Which Kraft-Cadbury Divestitures Can PE Snack On?

The answer is not many.

Back when this chocolatey drama began, we speculated that private equity’s biggest role in the deal may be to snap up a few divestitures. With a deal of this size (£11.5 billion, $19.6 billion), it seemed there’d be plenty, especially if you look at past precedent.

Thanks to Anheuser Busch’s $52 billion sale to InBev, post-merger divestitures actually drove private equity activity in 2009. AB-Inbev scrambled to unload corporate orphans as a way to raise money to pay down the massive debt it took on for the merger; as a result, AB-Inbev divestitures made up three of the ten largest private equity deals of 2009. You’d think Kraft and Cadbury, striking in January what may be the largest deal of the year, would have a similar plan. According to Kraft’s executives, that’s not the case at all.

The combined companies will dominate around 15% of the confectionery industry, only slightly larger than Mars-Wrigley. As such, only two divestitures have been ordered by antitrust regulators thus far. Kraft has agreed to divest Wedel, Cadbury’s Polish confectionery business, as well as Cadbury’s chocolate business in Romania. Kraft and its new subsidiary only compete in those two countries. And as for unwanted corporate orphans, Cadbury rid itself of those a few years back, notably when it spun off its North American Beverages unit, Dr. Pepper Snapple.

In a conference call today, Kraft CFO Timothy McLevish tamped down talk of divestitures. He told investors there are no divestitures planned and he sees cash flows being sufficient to keep debt manageable. He said the only divestitures the company will make are those required by antitrust authorities, as there is no piece of Cadbury that Kraft does not want. Aw, isn’t that sweet.

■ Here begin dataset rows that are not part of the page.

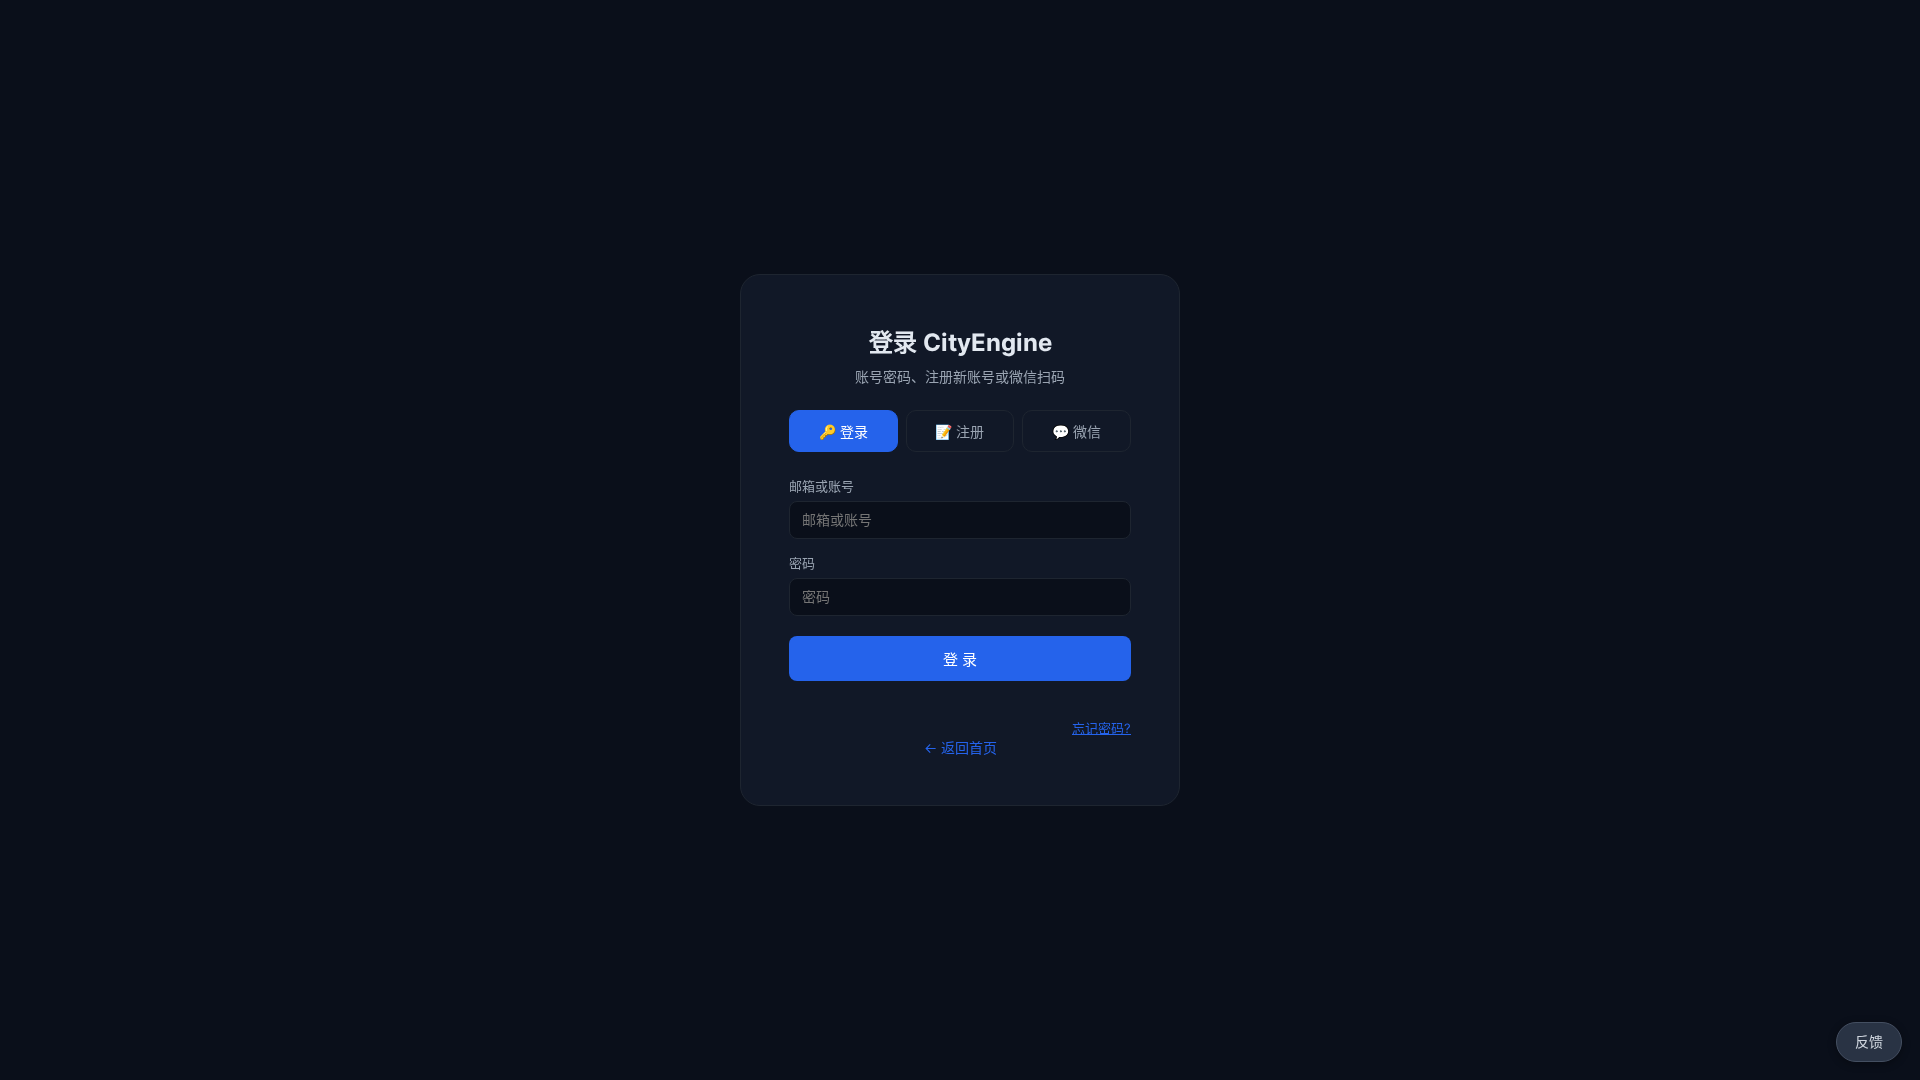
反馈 (1869, 1041)
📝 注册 (959, 432)
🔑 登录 (843, 432)
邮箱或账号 (821, 486)
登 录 (960, 659)
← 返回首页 (960, 747)
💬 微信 (1076, 432)
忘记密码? (1101, 728)
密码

Now it’s looking like PE’s only chance to get in on the snack action (snacktion? that’s bad…) is to team up with Hershey for a counter bid on this “done deal.” Hershey is desperate for an M&A play to help it expand out of the U.S., this deal was always long shot for Hershey, thanks to the company’s small size and stodgy majority-owning Trust. Even though Hershey has until Monday to top Kraft’s bid, most analysts don’t believe that’s possible and I tend to agree. Reuters reported that the U.S.-focused confectioner was unlikely to compete, citing a source familiar with the situation. Ferraro, which initially met with KKR and Blackstone Group to consider a deal for Cadbury, has since dropped out of the action.